33. Section 40 deals with 'property benefits' and states:
Where, at a particular time, a person (in this section referred to as the 'provider') provides property to another person (in this section referred to as the 'recipient'), the provision of the property shall be taken to constitute a benefit provided by the provider to the recipient at that time.
34. Subsection 136(1) provides the following definitions relevant to property benefits:
'property' means:
- (a)
- intangible property; and
- (b)
- tangible property.
- 'tangible property' means goods and includes:
- (a)
- animals, including fish; and
- (b)
- gas and electricity.
- 'intangible property' means:
- (a)
- real property;
- (b)
- a chose in action; and
- any other kind of property other than tangible property; but does not include:
- (c)
- a right arising under a contract of insurance; or
- (d)
- a lease or licence in respect of real property or tangible property.

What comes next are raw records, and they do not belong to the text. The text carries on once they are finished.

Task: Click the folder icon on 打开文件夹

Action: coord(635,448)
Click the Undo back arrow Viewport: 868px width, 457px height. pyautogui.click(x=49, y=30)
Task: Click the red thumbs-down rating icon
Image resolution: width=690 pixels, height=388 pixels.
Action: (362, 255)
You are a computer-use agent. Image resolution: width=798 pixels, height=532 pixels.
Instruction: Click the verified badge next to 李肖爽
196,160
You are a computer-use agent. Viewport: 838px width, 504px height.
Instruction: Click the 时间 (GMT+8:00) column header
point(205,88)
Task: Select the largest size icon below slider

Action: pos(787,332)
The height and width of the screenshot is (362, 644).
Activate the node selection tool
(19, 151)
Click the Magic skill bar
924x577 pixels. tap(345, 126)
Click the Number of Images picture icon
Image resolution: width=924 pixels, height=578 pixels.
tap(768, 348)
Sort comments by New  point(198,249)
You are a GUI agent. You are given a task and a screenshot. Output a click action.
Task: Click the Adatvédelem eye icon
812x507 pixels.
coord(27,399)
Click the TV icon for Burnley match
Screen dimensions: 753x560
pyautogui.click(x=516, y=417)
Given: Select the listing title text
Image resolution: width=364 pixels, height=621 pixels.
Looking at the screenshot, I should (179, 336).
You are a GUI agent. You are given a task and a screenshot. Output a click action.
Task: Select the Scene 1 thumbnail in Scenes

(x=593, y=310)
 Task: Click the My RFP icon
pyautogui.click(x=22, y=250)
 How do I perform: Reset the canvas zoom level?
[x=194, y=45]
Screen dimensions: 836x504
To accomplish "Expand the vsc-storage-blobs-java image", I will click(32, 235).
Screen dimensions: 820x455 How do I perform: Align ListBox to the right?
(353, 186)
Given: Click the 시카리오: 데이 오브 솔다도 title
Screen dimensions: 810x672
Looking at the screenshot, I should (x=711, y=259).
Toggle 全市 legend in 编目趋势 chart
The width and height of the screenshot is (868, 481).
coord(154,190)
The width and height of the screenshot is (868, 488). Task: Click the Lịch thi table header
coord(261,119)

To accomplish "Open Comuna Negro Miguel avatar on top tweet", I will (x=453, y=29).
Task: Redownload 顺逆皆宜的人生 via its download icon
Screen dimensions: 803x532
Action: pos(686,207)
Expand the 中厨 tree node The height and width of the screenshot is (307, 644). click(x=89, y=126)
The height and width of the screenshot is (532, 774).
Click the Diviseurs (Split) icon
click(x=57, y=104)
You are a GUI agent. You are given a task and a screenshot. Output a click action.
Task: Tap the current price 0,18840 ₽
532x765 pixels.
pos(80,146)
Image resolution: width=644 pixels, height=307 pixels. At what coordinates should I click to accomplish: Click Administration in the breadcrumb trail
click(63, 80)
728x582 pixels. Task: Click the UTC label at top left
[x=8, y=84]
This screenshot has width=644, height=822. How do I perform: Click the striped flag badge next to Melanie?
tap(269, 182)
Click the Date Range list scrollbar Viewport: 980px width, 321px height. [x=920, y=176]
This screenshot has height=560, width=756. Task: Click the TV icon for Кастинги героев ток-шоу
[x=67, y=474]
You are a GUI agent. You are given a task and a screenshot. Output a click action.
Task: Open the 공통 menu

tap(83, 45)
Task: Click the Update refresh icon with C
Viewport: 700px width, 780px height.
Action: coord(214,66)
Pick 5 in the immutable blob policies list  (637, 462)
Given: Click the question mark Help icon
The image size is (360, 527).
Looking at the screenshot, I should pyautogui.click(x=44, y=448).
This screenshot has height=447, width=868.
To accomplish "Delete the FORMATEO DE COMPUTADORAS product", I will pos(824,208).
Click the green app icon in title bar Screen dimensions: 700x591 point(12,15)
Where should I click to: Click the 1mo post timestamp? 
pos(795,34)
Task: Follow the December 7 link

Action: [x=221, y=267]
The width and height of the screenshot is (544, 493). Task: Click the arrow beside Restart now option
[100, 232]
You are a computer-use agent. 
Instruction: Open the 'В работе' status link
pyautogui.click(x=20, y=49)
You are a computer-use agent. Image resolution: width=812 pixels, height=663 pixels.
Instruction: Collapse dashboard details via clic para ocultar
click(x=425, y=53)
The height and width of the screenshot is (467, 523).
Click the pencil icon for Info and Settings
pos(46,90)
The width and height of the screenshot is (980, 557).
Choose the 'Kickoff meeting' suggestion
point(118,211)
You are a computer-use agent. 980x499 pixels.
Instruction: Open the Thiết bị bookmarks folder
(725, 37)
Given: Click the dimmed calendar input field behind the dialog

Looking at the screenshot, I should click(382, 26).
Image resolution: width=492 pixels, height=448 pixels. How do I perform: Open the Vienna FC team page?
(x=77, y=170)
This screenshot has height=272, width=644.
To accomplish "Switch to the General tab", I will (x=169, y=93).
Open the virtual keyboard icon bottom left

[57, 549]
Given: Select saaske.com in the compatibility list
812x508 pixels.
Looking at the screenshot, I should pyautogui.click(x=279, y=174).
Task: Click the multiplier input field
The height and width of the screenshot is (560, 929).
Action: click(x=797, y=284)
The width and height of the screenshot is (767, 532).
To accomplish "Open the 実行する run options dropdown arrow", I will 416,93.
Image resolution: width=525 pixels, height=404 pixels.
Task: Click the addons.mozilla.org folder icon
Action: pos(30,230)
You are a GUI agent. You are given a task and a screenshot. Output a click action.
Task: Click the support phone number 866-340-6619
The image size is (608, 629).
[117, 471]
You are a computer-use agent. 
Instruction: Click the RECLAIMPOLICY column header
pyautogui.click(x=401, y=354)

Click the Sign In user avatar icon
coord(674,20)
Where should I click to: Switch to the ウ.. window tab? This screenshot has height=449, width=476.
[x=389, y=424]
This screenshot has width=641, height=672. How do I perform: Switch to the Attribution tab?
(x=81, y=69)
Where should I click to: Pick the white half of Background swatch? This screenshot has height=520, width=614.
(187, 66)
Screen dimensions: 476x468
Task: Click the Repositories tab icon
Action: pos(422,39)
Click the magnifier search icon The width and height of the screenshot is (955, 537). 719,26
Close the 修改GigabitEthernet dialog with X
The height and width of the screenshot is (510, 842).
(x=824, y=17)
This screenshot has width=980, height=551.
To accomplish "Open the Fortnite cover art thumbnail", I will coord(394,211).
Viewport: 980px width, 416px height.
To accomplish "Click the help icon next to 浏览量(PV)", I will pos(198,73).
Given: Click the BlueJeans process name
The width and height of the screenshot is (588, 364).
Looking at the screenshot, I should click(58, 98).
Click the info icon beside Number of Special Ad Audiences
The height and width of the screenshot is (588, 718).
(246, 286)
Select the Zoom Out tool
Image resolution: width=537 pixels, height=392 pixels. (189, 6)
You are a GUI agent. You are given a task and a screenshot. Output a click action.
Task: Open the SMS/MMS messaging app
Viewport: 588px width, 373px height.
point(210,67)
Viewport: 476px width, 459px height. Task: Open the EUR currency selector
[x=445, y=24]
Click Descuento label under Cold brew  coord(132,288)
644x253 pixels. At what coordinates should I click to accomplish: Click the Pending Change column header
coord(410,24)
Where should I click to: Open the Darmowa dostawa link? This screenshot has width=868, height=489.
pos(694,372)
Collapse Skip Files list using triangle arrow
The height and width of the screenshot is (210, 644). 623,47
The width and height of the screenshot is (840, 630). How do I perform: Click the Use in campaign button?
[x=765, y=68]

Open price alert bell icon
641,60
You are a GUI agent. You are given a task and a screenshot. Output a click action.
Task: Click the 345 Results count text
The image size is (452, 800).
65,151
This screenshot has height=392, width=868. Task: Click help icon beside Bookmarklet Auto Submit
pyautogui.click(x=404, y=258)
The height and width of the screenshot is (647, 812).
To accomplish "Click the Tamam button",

'property benefit' means a benefit referred to in section 40, but does not include a benefit that is a benefit by virtue of a provision of Subdivision A of Divisions 2 to 10 (inclusive) of Part III.
'property fringe benefit' means a fringe benefit that is a property benefit.
35. The term 'benefit' is defined subsection 136(1) as including 'any right (including any right in relation to, and an interest in, real or personal property), privilege, service or facility.'
36. As discussed at paragraph 20 of this Ruling, upon entering the EPP login page, the employee is presented with a number of discounted coupon offers and the relevant coupon code needs to be entered at the time the employee purchases the Dell Australia product/s.
37. The provision of the discounted coupon offer and the later use of that coupon code to obtain discounted product/s involve two distinct actions.
38. The issue of the discounted coupon offer does not constitute a fringe benefit for the purposes of the FBTAA at the time of issue but is merely an administrative aid in facilitating the later provision of discounted products to the employee.
39. Dell Australia 'provides' the benefit when the employee redeems the discount coupon offer for the discounted product/s.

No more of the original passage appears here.